Dataset records:
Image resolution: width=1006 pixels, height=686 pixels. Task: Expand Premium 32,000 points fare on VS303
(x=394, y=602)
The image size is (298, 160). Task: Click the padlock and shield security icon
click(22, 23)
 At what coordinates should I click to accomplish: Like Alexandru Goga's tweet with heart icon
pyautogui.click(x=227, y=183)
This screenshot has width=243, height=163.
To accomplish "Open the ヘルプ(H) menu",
==
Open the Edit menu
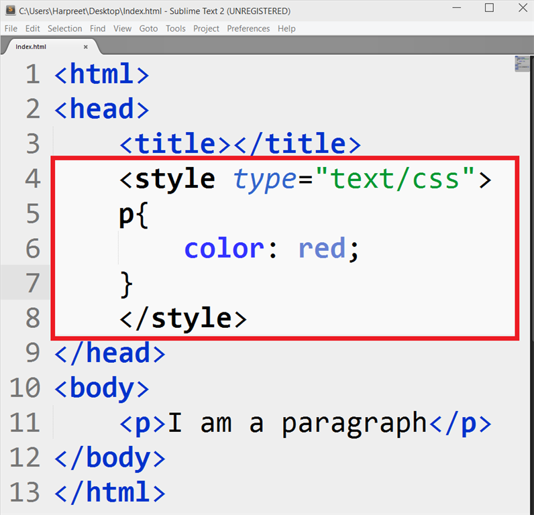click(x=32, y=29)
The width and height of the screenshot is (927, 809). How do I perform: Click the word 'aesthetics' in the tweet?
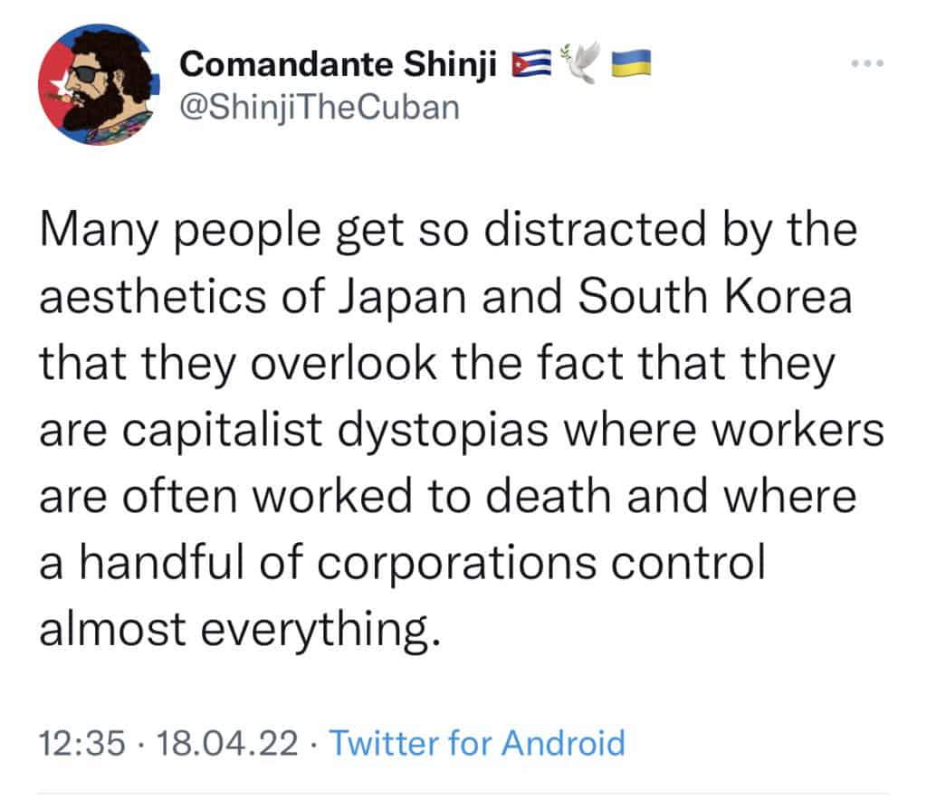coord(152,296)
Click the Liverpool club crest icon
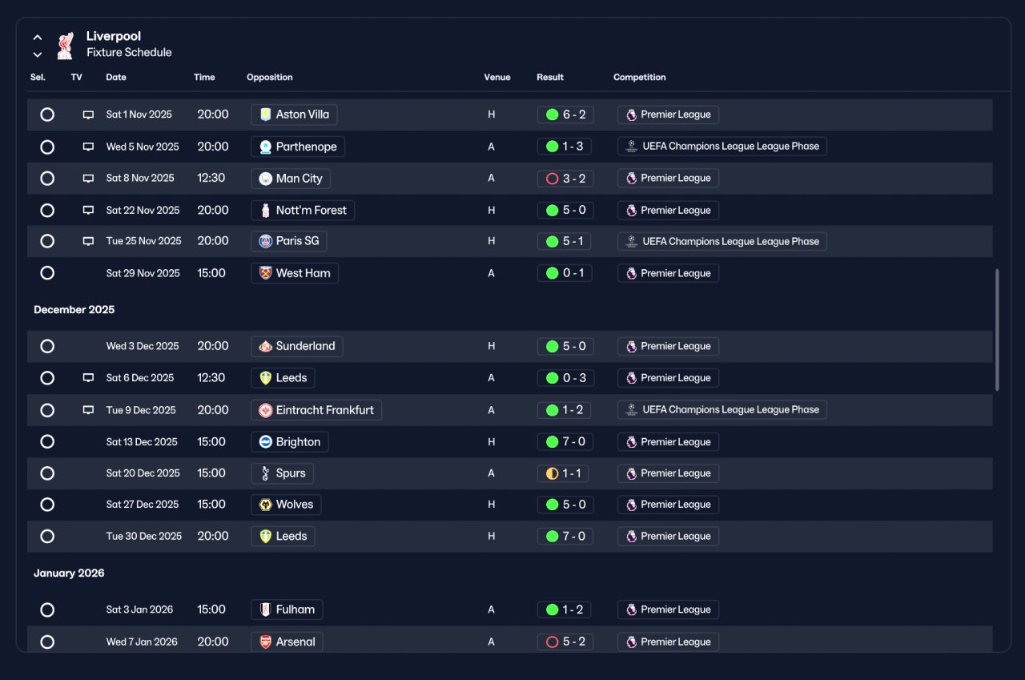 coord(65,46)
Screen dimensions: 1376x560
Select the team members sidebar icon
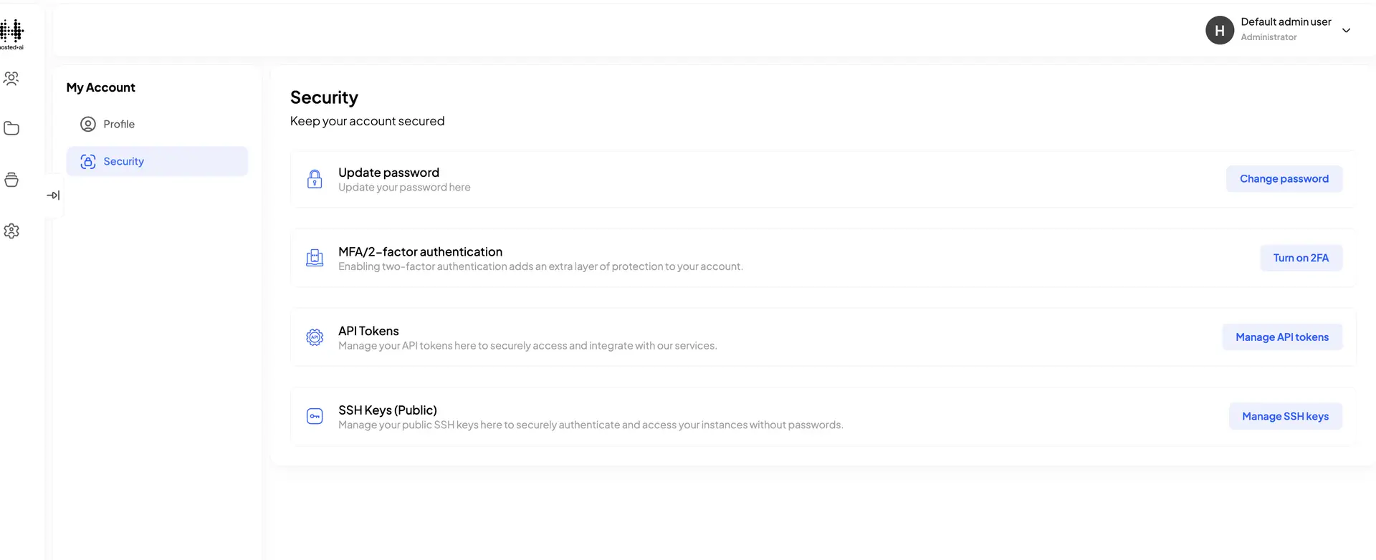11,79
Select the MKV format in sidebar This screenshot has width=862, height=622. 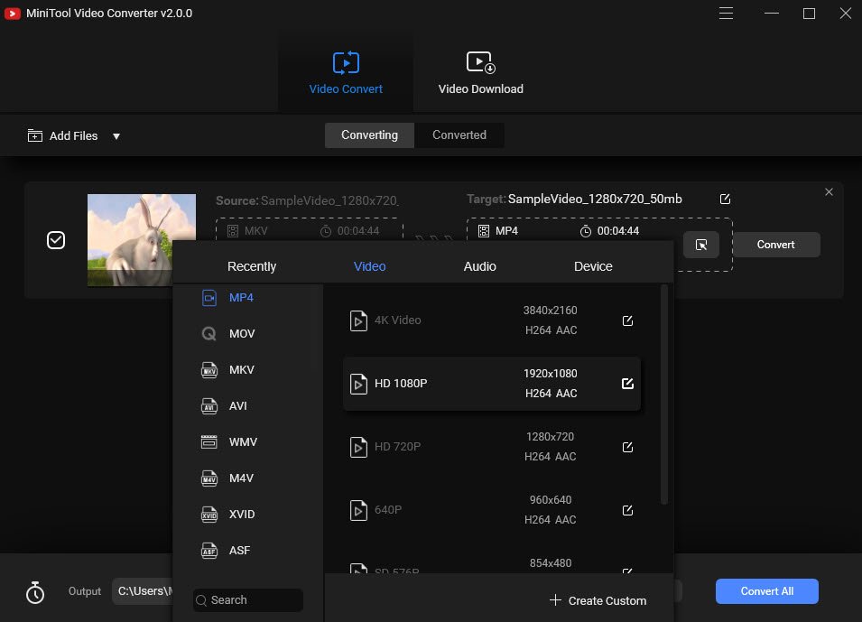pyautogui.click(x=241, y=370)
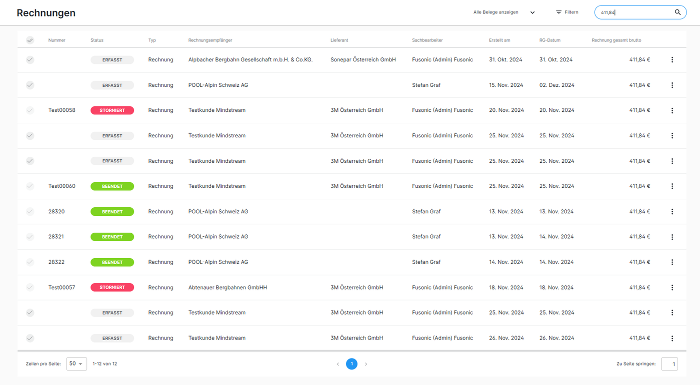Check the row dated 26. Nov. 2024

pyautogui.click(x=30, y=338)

**Instructions for the task**
Only the lines above from the one with "The image size" up to and including the one with "This screenshot has width=243, height=163." should be repeated, exactly as written.

**Task result**
The image size is (298, 160). Task: Click the padlock and shield security icon
click(22, 23)
 At what coordinates should I click to accomplish: Like Alexandru Goga's tweet with heart icon
pyautogui.click(x=227, y=183)
This screenshot has width=243, height=163.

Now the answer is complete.